We can no longer afford to succumb to irrational environmental policies and judicial decisions. It is time for action. It is time to identify the problem and implement a solution.
One of the main problems is the Endangered Species Act and its lack of flexibility in light of the drastic impact of its mandates on the economy of an entire state, and, most importantly, on human beings and their livelihoods. The immediate solution on this front is the bipartisan legislation that we introduced last week with other members of the California delegation. The California Drought Alleviation Act gives the secretary of the interior the ability to temporarily exempt the delta pumps from the ESA during times of extreme water shortage -- such as now -- in order to fill reservoirs to provide for agriculture and urban use.

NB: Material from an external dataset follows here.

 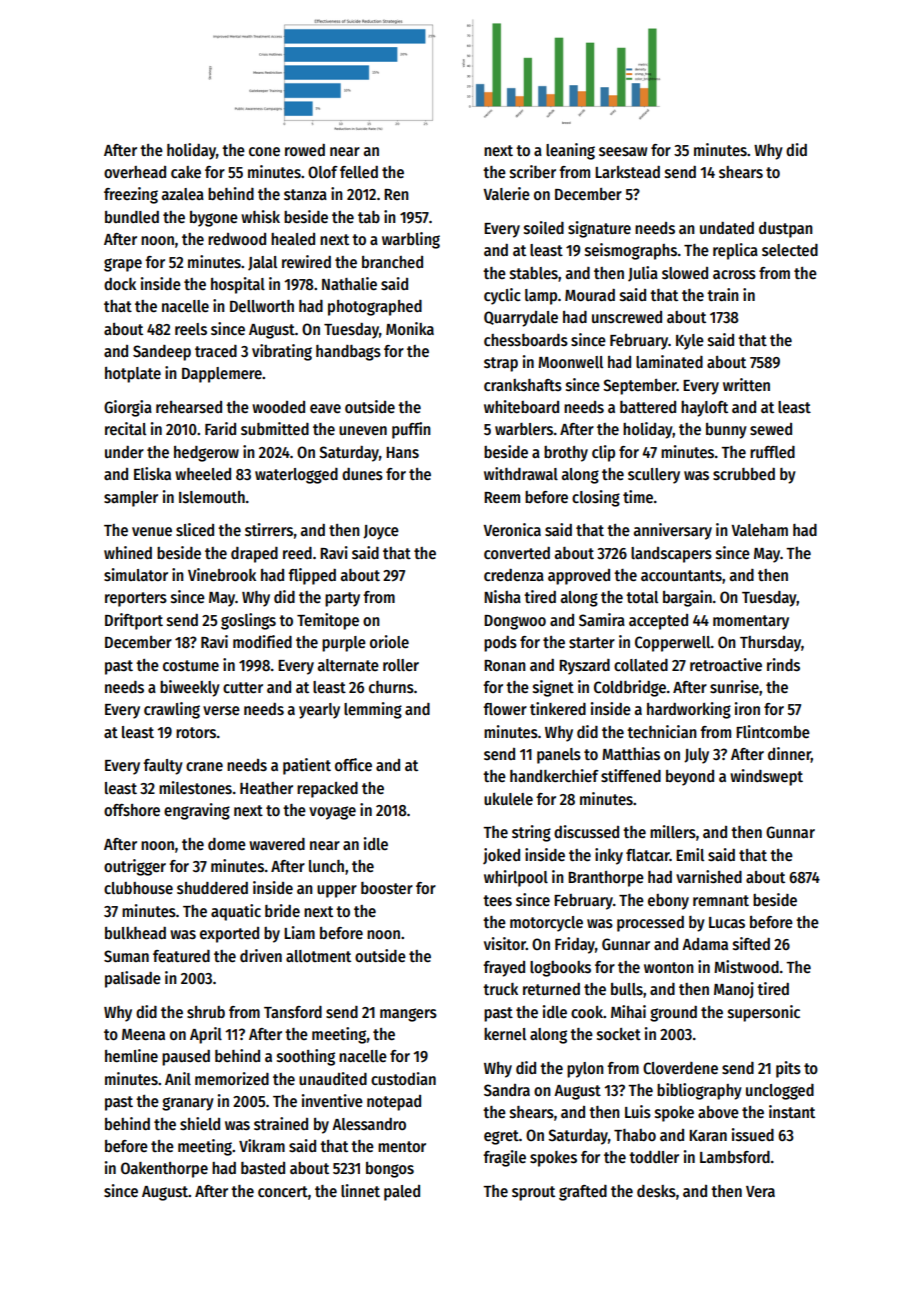 What do you see at coordinates (312, 576) in the screenshot?
I see `flipped` at bounding box center [312, 576].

Additionally, the CDAA protects the delta smelt by ordering the secretary of the interior to work in cooperation with the state Department of Fish and Game to develop a "conservation fishery" with the goal of preserving the smelt until we learn more about what is harming the population and how to best preserve it.
Californians are tired of the divisive politics of water. No longer can they afford political gamesmanship on an issue of such far-reaching importance. They need a consistent water supply to provide for their families, sustain jobs, fuel our economy and continue California's tradition as the breadbasket of this country.
Congress needs to pass the CDAA, temporarily suspend the ESA and allow the delta pumping stations to store water in the San Luis Reservoir and prepare California for what could be a devastating 2009 for agriculture and urban water users.
We are ready and willing to continue to work toward a long-term solution to California's water needs, but in the meantime we cannot afford to let our state dry up and blow away simply for the sake of protecting a few small fish.
George Radanovich, R-Mariposa, represents California's 19th Congressional District, and Jim Costa, D-Fresno, represents the 20th Congressional District in the U.S. House of Representatives.